Search code examples
algorithmsortingpseudocode

Best way to reduce a matcher


I have a matcher like so:

type matcher struct {
    all  []int
    none []int
    any  [][]int
}

For an array of integers to match, it must contain all of the integers in all, none of the integers in none, and must contain at least one integer from each array of integers in any. I have a factory to make the construction of such a matcher easy, but once I have the factory fields I need to "flatten" the structure to make sure none of the terms are contradictory. Right now, what I have is (pseudocode):

all = [0, 1, 2, 3] // means all of these numbers must be present for the matcher to match
any = [[4, 5], [6, 7, 8]] // means one number from each of these groups must be present
none = [9,10] // means none of these may be present
sort(all)
sort(none)
if len(intersections(all, none)) != 0 {
    panic("All and none are contradictory!")
}

for gIndex, group in any {
    sort(group)
    for index, integer in group {
        // If all contains the integer...
        if binarySearch(all, integer) {
            swap(group[len(group)-1], group[index]) // swap the last item with the integer...
            group = group[:len(all)-1] // and truncate the group by one; most efficient way to delete an item.
        }
        // If none contains the integer...
        if binarySearch(none, integer) {
            panic("item in any is also found in none; possible contradiction")
        }
    }
    if len(group) < 1 {
        // delete group from any
    } else if len(group) == 1 {
        // put group[0] (only integer in it) into all, since it must be met
    } else {
        sort(group) // Re-sort the group
        any[gIndex] = group // Update the group
    }
}
removeDuplicates(all)
removeDuplicates(none)
sort2D(any) // Sort by their greatest member
removeDuplicates2D(any) // Go through and remove any duplicate arrays.
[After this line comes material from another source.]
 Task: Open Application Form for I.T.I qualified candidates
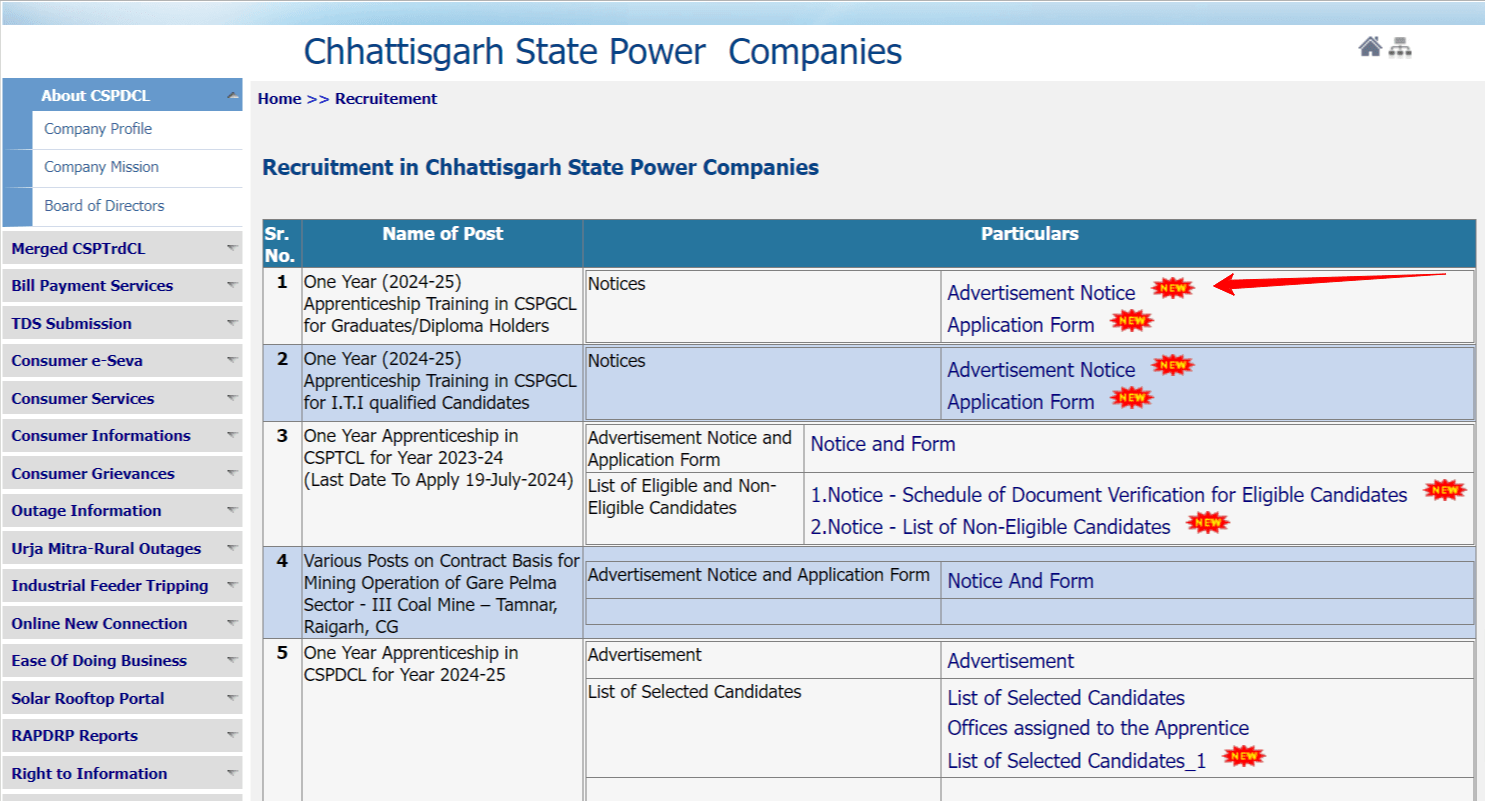point(1020,402)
all, any, and none should now be reduced to their simplest form, so that checking if an integer array matches should be more efficient and without contradictions.

Is there a better way to do this, and am I missing anything here?


Solution

  • There are at least two flaws in your solution.
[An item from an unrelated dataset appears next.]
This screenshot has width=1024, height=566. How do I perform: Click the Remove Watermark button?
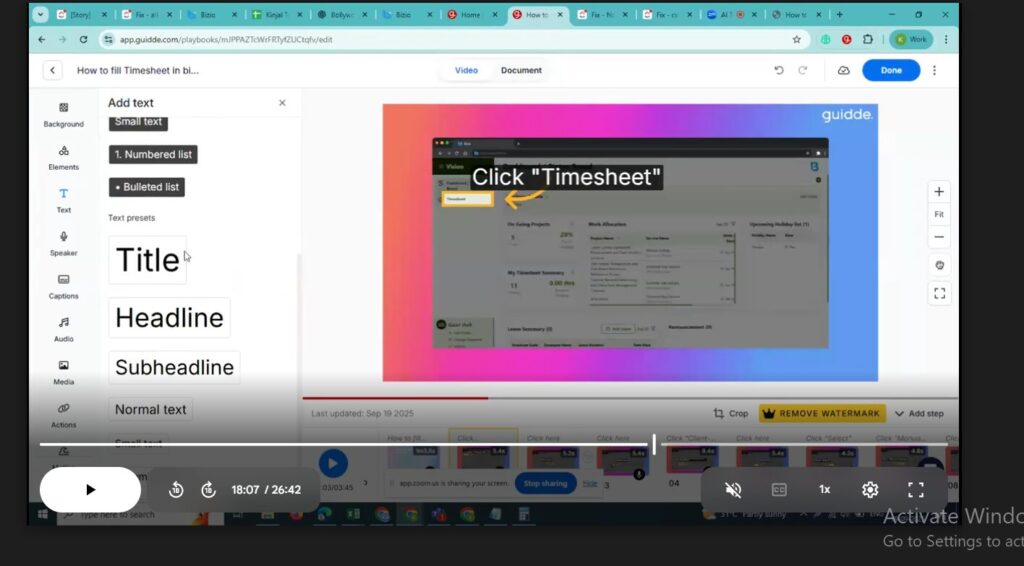coord(820,413)
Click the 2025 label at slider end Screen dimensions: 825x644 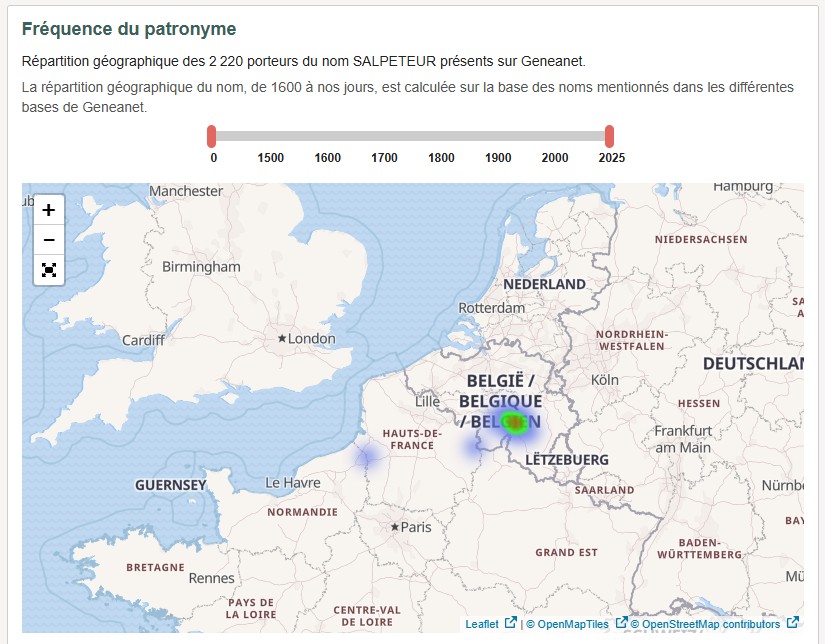[x=610, y=157]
    1. You are removing integers in all from the any groups. In fact you have to remove the whole group instead of removing an item if there is an intersection with all. any groups containing items from all are just redundant.

      Having overlaps with the none group is not necessarily a problem. These items could in fact just be removed from the any groups. But then you might want to throw an error when this leads to an empty any group. A matcher with an empty any group won't match anything. Anyway, don't just quietly remove empty any groups!

    2. Something similar applies for any groups subsuming other any groups. Consider this choice of any:

      any = [[4, 5], [4, 5, 6]]
      

      Let's assume that all and none are empty. Then this would remain unchanged by your algorithm. However, the second group is clearly redundant. Any array containing at least one element of the first group will also match the second. This means that at least you have to remove all any arrays containing a superset of others.

    I'm confident that this leads to a canonical form that you can use to compare matchers. However, I may be wrong.